-- Material for this exercise follows --
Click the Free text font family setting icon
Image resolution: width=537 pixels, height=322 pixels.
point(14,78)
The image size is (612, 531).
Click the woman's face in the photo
-- Material for this exercise concluded --
-- Material for this exercise follows --
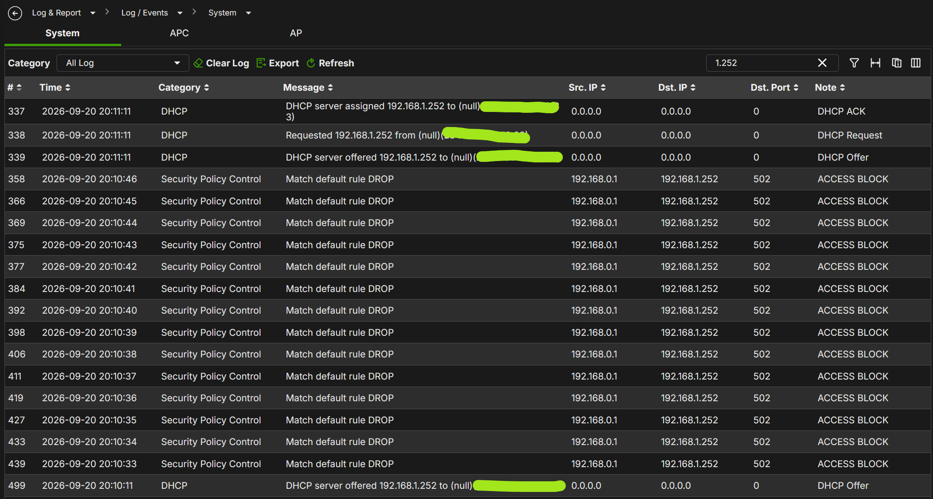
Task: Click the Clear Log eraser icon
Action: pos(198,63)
-- Material for this exercise concluded --
_Work to be completed_:
Using the data above, transcribe the lines that run from the line with "Image resolution: width=537" to the line with "Click the woman's face in the photo", both ends kept, and output nothing else.

_Solution below_:
Image resolution: width=537 pixels, height=322 pixels.
point(14,78)
The image size is (612, 531).
Click the woman's face in the photo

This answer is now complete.